Volume 1, Number 4

The Norse and Germanic people had a pragmatic view of life, their philosophy was tested against hard realities, and had a practical approach that recognized the need for flexibility, but a respect for the lessons of the past. A result of this view is timeless advice and observations that are as relevant today as they were a thousand years and more ago. One important concept that emerges from that pragmatism is an understanding of need or necessity as a part of life. In the Old English Rune Poem we find the following for the rune Nauthiz, which translates to need, necessity, or constraint.

Nyd byth nearu on breostan: weortheth hi theah oft nitha bearnum to helpe and to haele gehwaethre, gif hi his hlystath aeror. "Need oppresses the heart, yet often it becomes for the sons of men, a source of help and salvation, if they heed it in time."

In the Norwegian Rune Poem we find another expression of need, Naur gerer nppa koste; nktan klr froste. "Need gives scant choice; a naked man is chilled by the frost."

And in the Icelandic Rune Poem we find it connected with burdensome work. Nau er jar r ok ungr kostr ok vssamlig verk, opera niflungr. "Need is the grief of the bondmaid, and a hard condition to be in, and toilsome work."

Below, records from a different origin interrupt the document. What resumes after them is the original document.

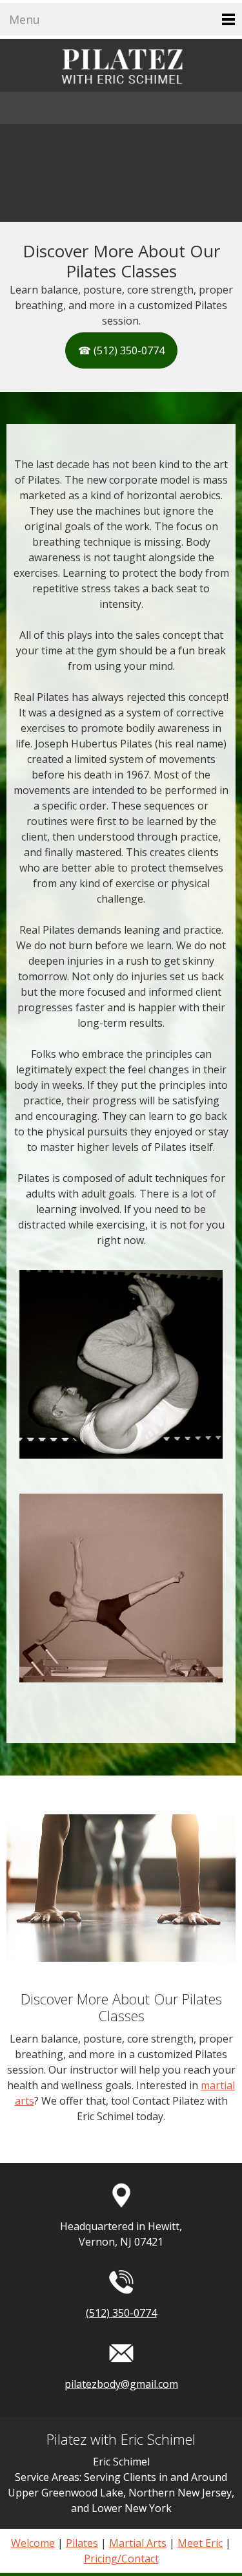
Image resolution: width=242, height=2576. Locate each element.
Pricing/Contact (121, 2558)
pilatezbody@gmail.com (121, 2384)
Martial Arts (137, 2543)
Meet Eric (200, 2543)
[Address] (134, 108)
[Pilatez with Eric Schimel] (121, 65)
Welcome (33, 2543)
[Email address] (108, 108)
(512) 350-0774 (121, 2313)
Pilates (82, 2543)
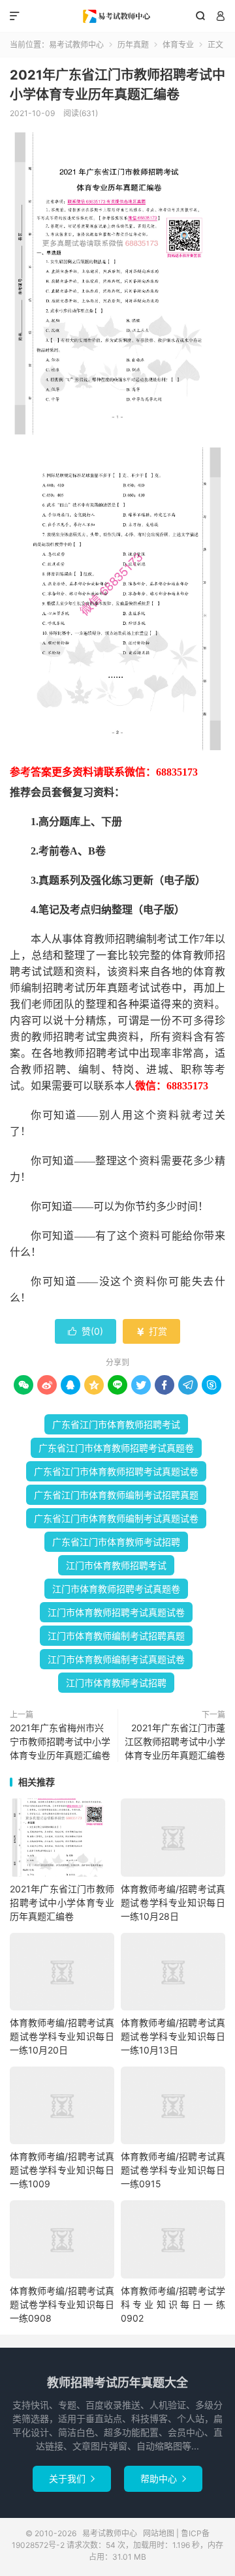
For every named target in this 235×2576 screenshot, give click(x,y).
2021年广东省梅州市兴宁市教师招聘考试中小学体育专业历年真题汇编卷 (60, 1741)
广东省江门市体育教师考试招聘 (116, 1541)
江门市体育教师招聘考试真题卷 (116, 1588)
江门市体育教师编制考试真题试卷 (116, 1659)
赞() (85, 1331)
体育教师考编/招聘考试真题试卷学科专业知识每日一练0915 (173, 2170)
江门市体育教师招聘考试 (116, 1565)
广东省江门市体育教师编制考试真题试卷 (116, 1518)
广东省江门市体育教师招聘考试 (116, 1424)
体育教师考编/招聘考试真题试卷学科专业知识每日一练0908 (62, 2304)
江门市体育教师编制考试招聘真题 (116, 1635)
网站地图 (158, 2533)
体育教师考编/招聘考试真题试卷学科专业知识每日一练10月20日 (62, 2036)
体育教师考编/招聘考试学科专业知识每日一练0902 (173, 2304)
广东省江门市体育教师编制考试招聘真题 (116, 1494)
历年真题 (133, 45)
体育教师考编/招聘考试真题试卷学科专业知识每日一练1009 (62, 2170)
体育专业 (178, 45)
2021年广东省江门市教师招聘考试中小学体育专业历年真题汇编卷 (62, 1902)
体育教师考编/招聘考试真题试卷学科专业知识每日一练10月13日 (173, 2036)
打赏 (151, 1331)
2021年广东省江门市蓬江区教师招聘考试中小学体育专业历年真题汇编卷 (175, 1741)
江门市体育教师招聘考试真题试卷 (116, 1612)
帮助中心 (163, 2478)
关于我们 (72, 2478)
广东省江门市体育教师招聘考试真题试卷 (116, 1471)
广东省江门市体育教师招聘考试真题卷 (116, 1447)
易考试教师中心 (117, 16)
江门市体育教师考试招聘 (116, 1682)
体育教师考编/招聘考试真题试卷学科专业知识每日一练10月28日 (173, 1902)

In each of these observations there is an understanding that constraint and need are a part of the human condition. We must work to clothe our families, and ourselves, or we will find ourselves cold and hungry in an unrelenting world. Recognizing that need or necessity, we do what we must to meet that need and avoid the inevitable consequences. There is no expectation of help if we do not act in a prudent and foreseeing manner. The frost is cold regardless of our actions.

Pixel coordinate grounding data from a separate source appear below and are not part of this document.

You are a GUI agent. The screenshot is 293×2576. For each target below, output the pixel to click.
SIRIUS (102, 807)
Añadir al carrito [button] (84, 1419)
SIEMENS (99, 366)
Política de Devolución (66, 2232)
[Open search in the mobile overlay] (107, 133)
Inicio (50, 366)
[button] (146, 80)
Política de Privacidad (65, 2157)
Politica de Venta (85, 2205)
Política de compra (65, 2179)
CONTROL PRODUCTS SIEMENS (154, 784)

The verses call to mind a modern saying, "Necessity is the mother of invention" that is certainly in the spirit of its predecessors. Without need, without want, grief, or heartache we would not look for solutions, new ways of doing things, or more efficient ways of resolving problems. Toilsome work can be eased by careful observation of faster and better ways of doing the work, or by building tools and learning skills that create more efficient production, or leave us with more time and resources.

While the poems relate most directly to work the same principles apply to other areas of our lives. A pain in the chest can portend a heart attack or other serious illness, ignoring it is asking for futher trouble. Pain is itself a constraint and a necessary part of life, setting boundaries that warn us of areas that we need to evaluate. Is it pain that warns that a change is necessary, or one that comes because we are stretching our boundaries and pushing beyond the old limits and expectations, either physically or mentally? We learn wisdom in confronting both, but only if we accept constraint, need or necessity as a intrinsic part of life. We find salvation, not out of luck, but from work, planning and developing. We meet necessity by finding solutions, by doing what must be done when it has to be done. In the end, what we gain is not freedom from necessity, but a sense of achievement and self-worth because of it.